Beginning with the line that has "Where should I click to: Open Desktop" and ending with the line that has "This screenshot has", retype the entries below exactly, except for the pictures.

Input for this task:
———

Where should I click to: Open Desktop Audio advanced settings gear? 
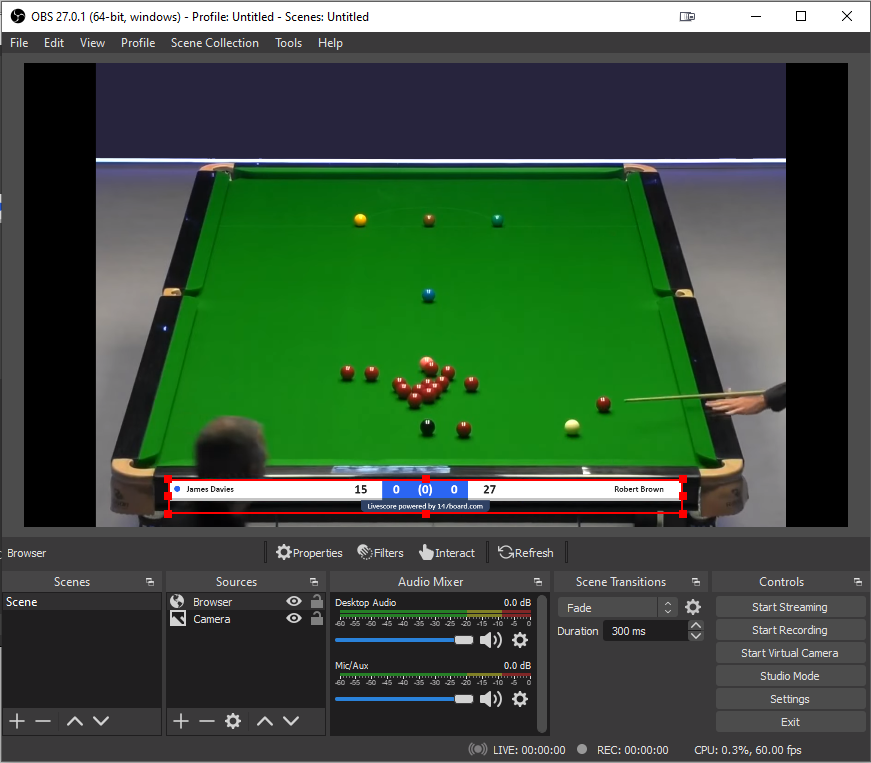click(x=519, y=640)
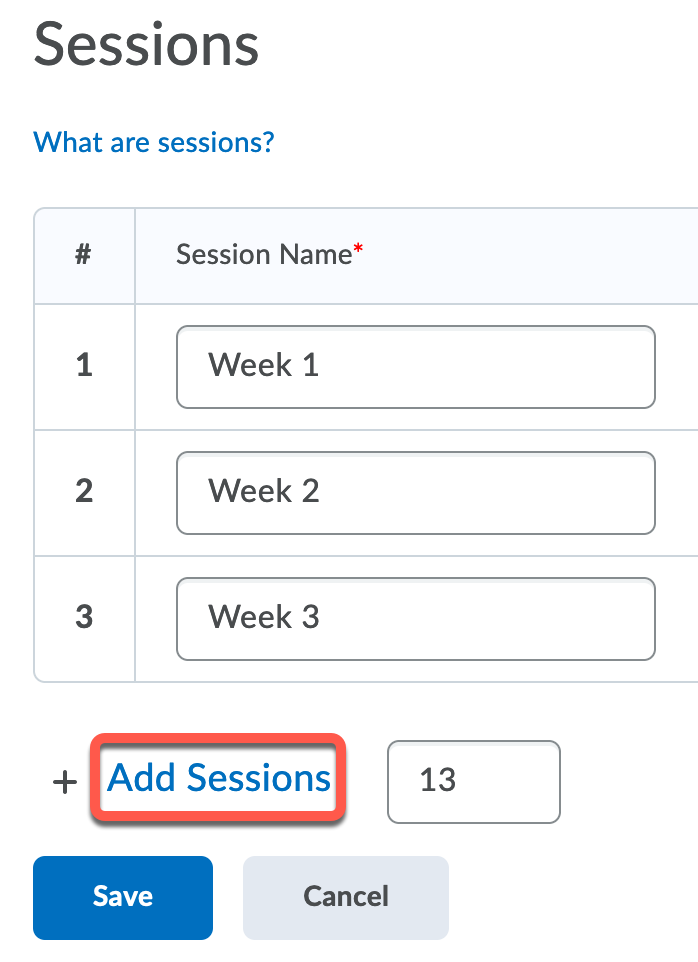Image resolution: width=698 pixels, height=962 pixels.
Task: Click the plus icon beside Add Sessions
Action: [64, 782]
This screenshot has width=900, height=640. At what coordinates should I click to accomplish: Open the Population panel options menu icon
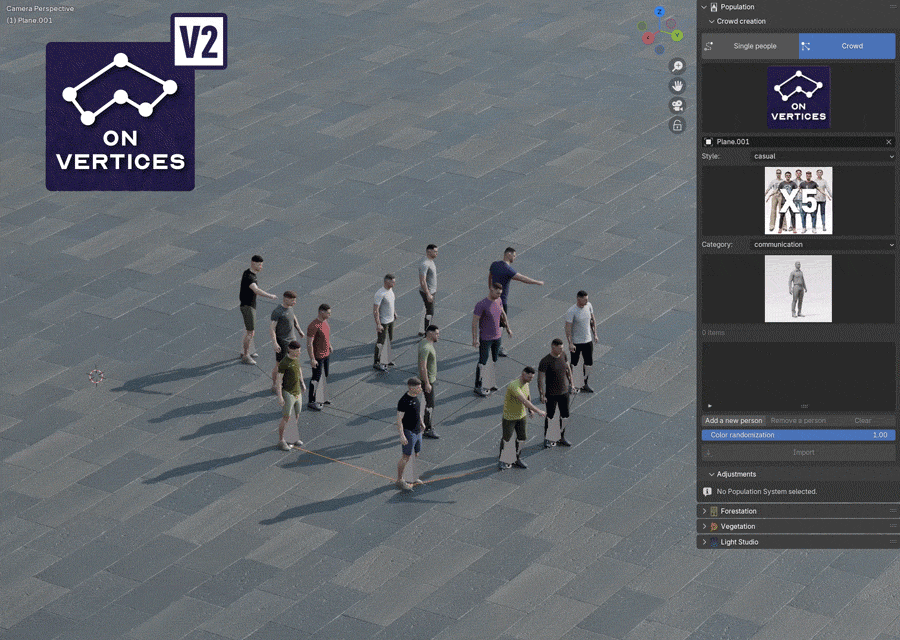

———

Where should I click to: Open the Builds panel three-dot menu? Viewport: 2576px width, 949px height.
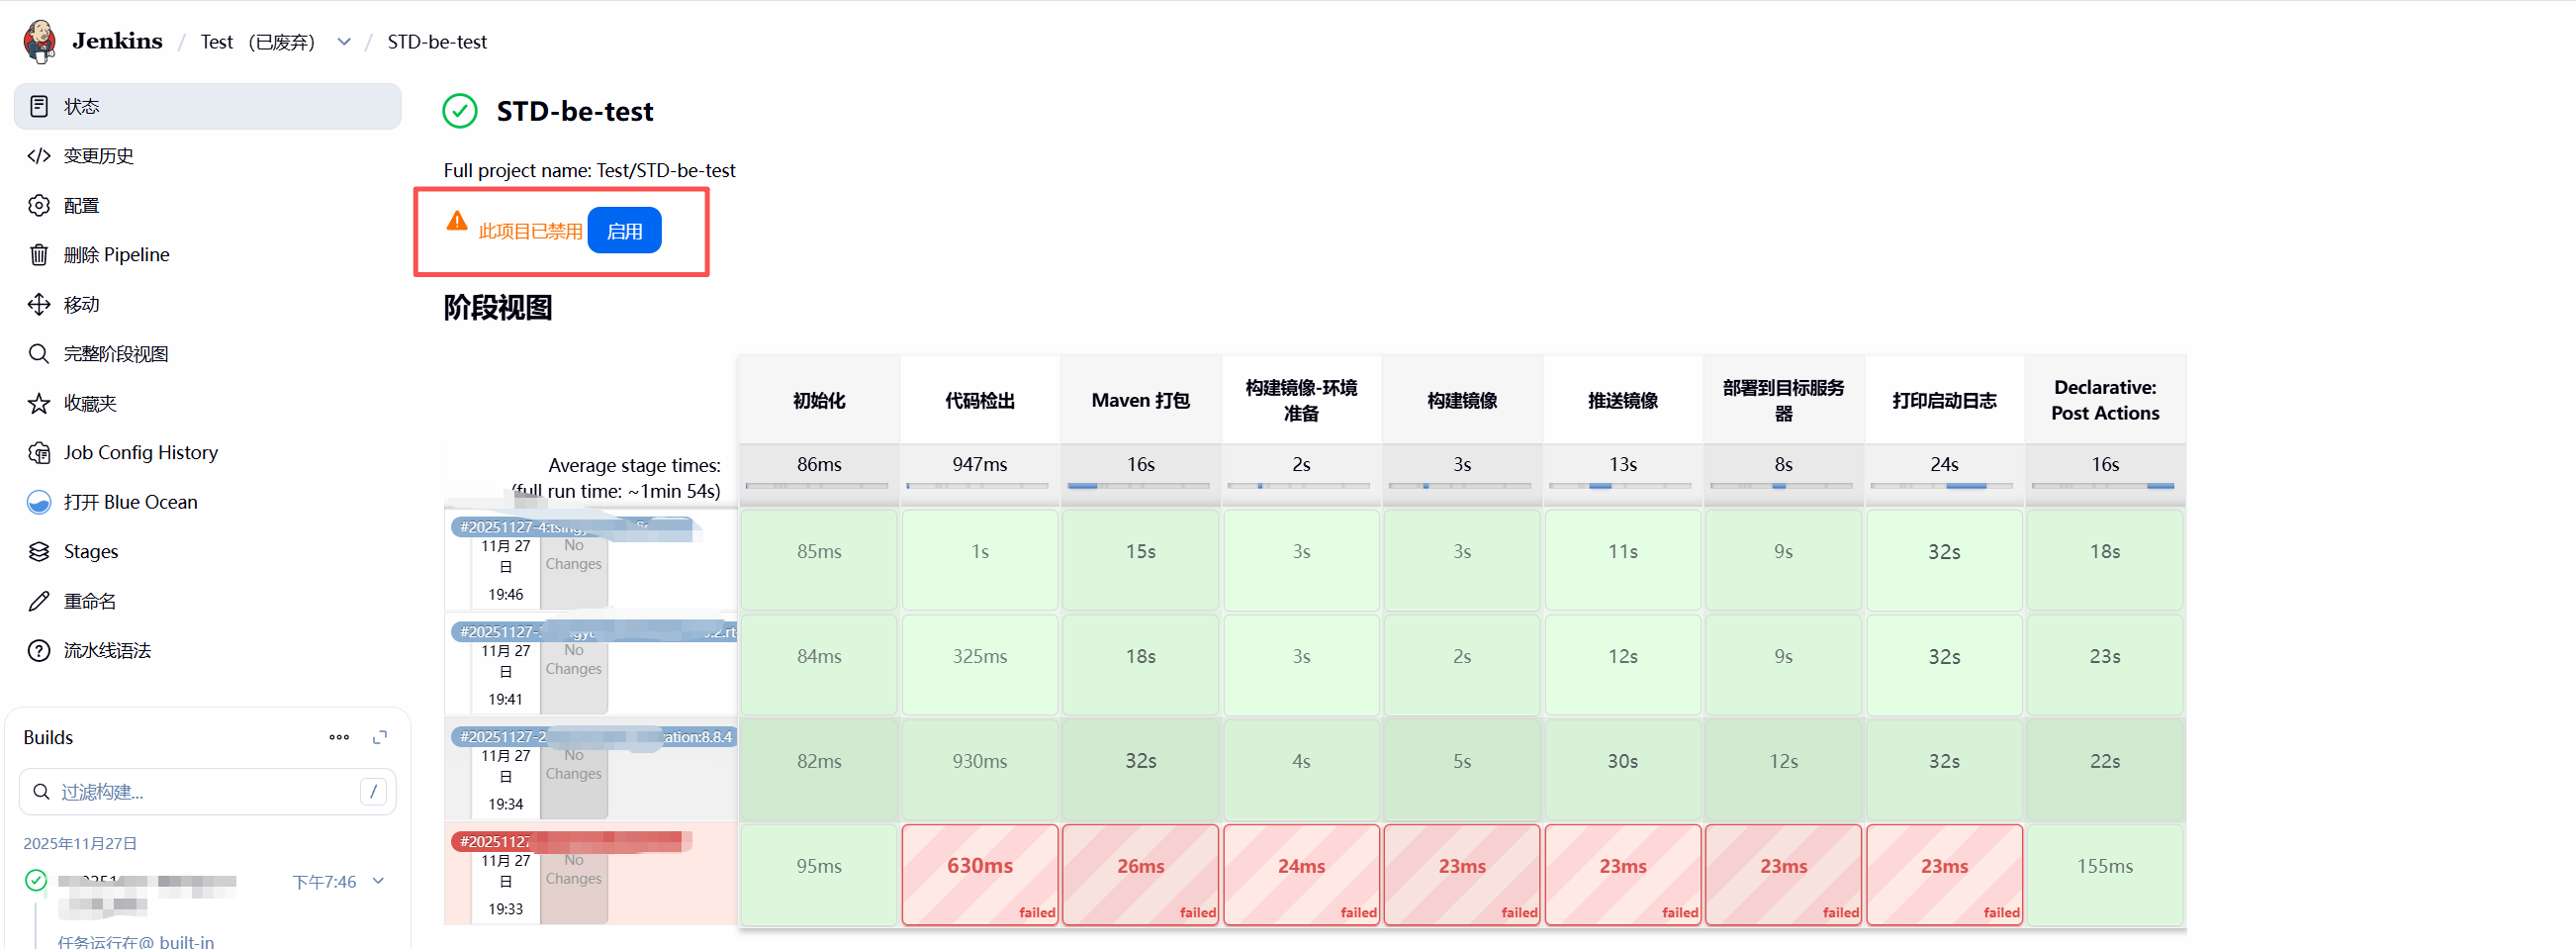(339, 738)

———

Completed task:
Where should I click to: Open Desktop Audio advanced settings gear? 
click(x=519, y=640)
Image resolution: width=698 pixels, height=962 pixels.
Task: Click the plus icon beside Add Sessions
Action: [64, 782]
This screenshot has width=900, height=640. At what coordinates should I click to accomplish: Open the Population panel options menu icon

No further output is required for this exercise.